Revisiting the Elegy in the Black Lives Matter Era
Title | Revisiting the Elegy in the Black Lives Matter Era PDF eBook |
Author | Tiffany Austin |
Publisher | Routledge |
Pages | 284 |
Release | 2019-12-09 |
Genre | Literary Criticism |
ISBN | 1000737160 |
Revisiting the Elegy in the Black Lives Matter Era is an edited collection of critical essays and poetry that investigates contemporary elegy within the black diaspora. Scores of contemporary writers have turned to elegiac poetry and prose in order to militate against the white supremacist logic that has led to recent deaths of unarmed black men, women, and children. This volume combines scholarly and creative understandings of the elegy in order to discern how mourning feeds our political awareness in this dystopian time as writers attempt to see, hear, and say something in relation to the bodies of the dead as well as to living readers. Moreover, this book provides a model for how to productively interweave theoretical and deeply personal accounts to encourage discussions about art and activism that transgress disciplinary boundaries, as well as lines of race, gender, class, and nation.
Kazuo Ishiguro
Title | Kazuo Ishiguro PDF eBook |
Author | Sean Matthews |
Publisher | A&C Black |
Pages | 168 |
Release | 2009-01-01 |
Genre | Literary Criticism |
ISBN | 0826497241 |
This is an up-to-date reader of critical essays on Kazuo Ishiguro by leading international academics.

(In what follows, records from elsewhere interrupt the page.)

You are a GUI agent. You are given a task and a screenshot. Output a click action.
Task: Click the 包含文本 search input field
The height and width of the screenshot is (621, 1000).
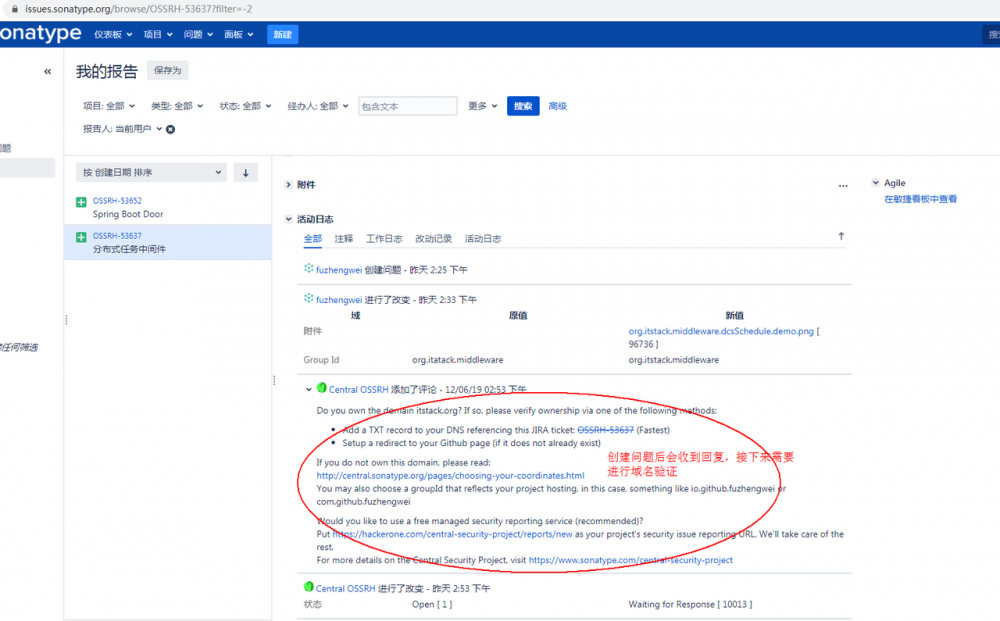(407, 105)

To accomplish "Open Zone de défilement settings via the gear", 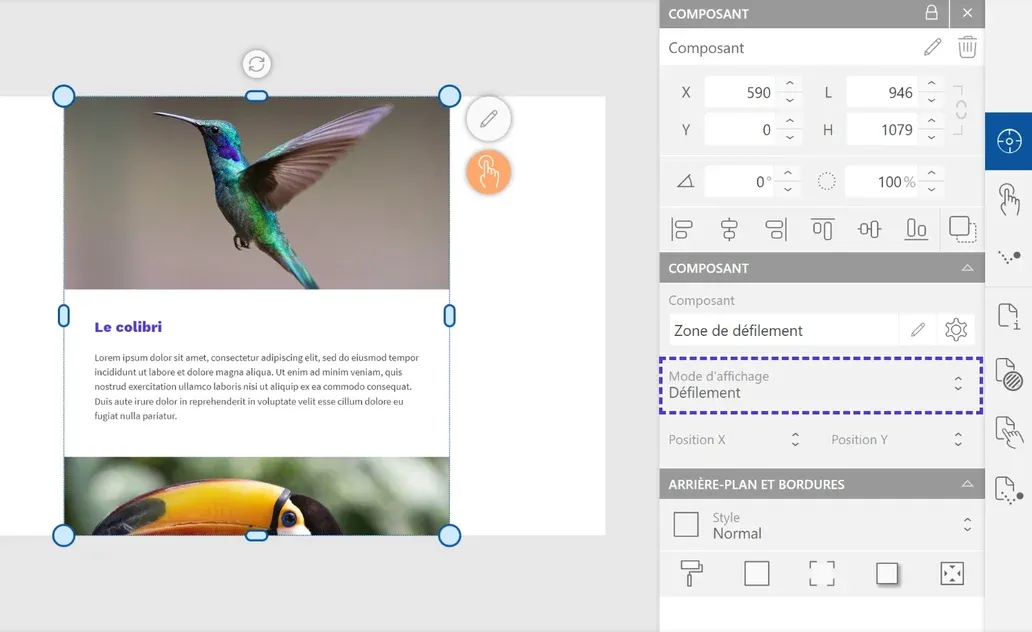I will click(955, 329).
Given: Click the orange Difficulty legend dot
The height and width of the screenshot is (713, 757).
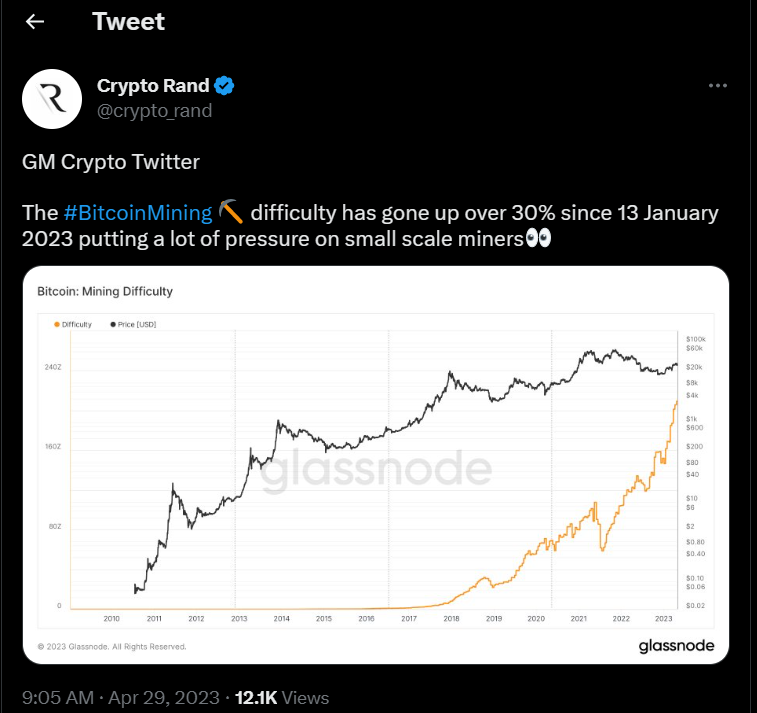Looking at the screenshot, I should [x=56, y=324].
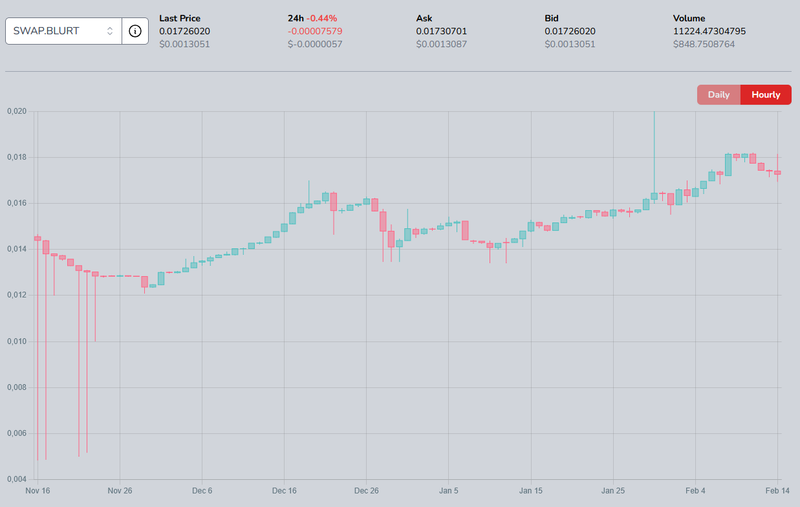The height and width of the screenshot is (507, 800).
Task: Click the Dec 6 date axis label
Action: pos(202,491)
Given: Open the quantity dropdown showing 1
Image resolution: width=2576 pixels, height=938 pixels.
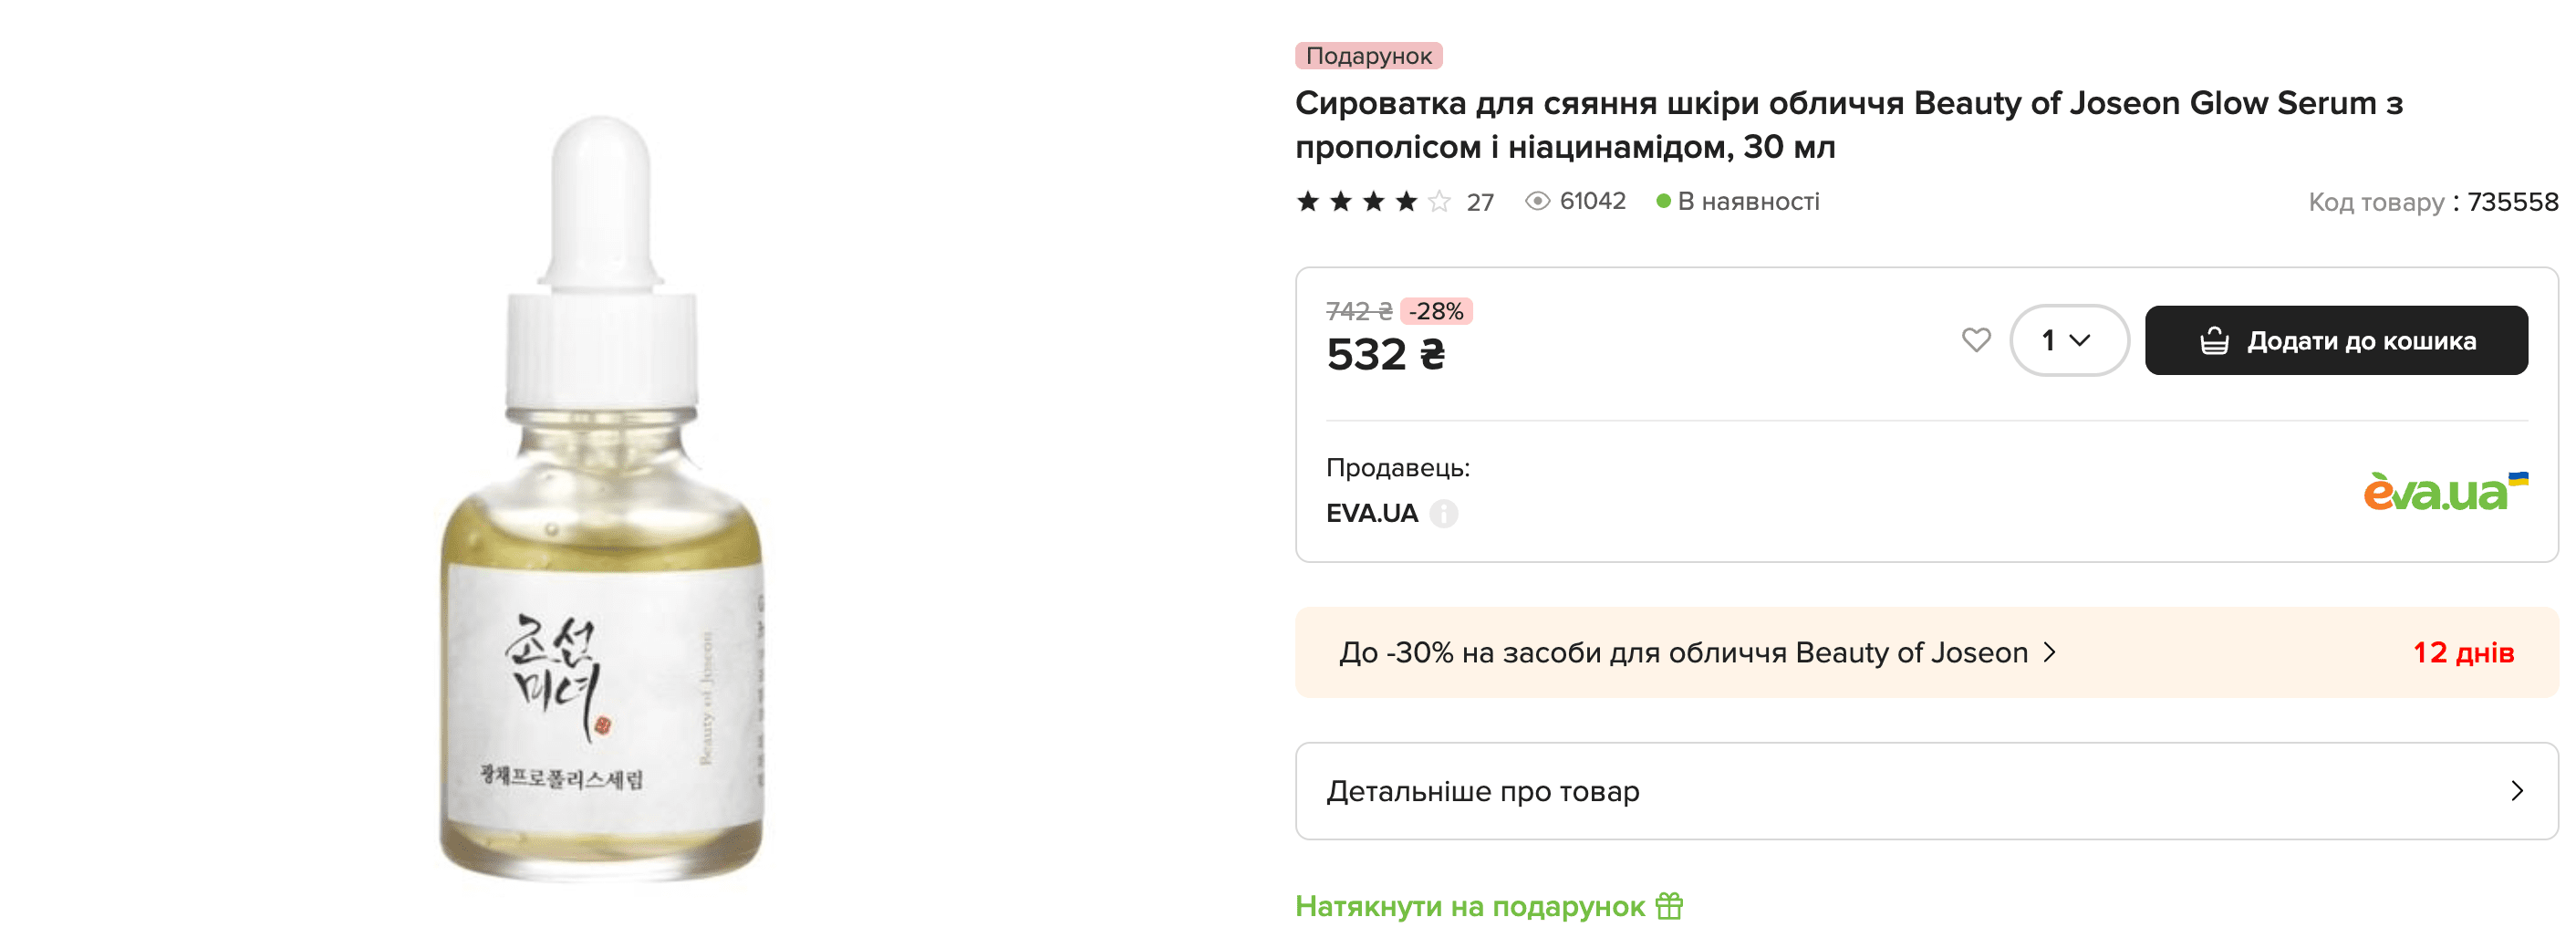Looking at the screenshot, I should click(x=2068, y=340).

Revisiting the thymus: The origin of T cells
Title | Revisiting the thymus: The origin of T cells PDF eBook |
Author | Yayi Gao |
Publisher | Frontiers Media SA |
Pages | 137 |
Release | 2023-05-04 |
Genre | Medical |
ISBN | 283252267X |
Revisiting Italy
Title | Revisiting Italy PDF eBook |
Author | Rebecca Butler |
Publisher | Routledge |
Pages | 197 |
Release | 2021-05-05 |
Genre | Literary Criticism |
ISBN | 1000381625 |
With the rise of mass tourism, Italy became increasingly accessible to Victorian women travellers not only as a locus of artistic culture but also as a site of political enquiry. Despite being outwardly denied a political voice in Britain, many female tourists were conspicuous in their commitment to the Italian campaign for national independence, or Risorgimento (1815–61). Revisiting Italy brings several previously unexamined travel accounts by women to light during a decisive period in this political campaign. Revealing the wider currency of the Risorgimento in British literature, Butler situates once-popular but now-marginalized writers: Clotilda Stisted, Janet Robertson, Mary Pasqualino, Selina Bunbury, Margaret Dunbar and Frances Minto Elliot alongside more prominent figures: the Shelley-Byron circle, the Brownings, Florence Nightingale and the Kemble sisters. Going beyond the travel book, she analyses a variety of forms of travel writing including unpublished letters, privately printed accounts and periodical serials. Revisiting Italy focuses on the convergence of political advocacy, gender ideologies, national identity and literary authority in women’s travel writing. Whether promoting nationalism through a maternal lens, politicizing the pilgrimage motif or reviving gothic representations of a revolutionary Italy, it identifies shared touristic discourses as temporally contingent, shaped by commercial pressures and the volatile political climate at home and abroad.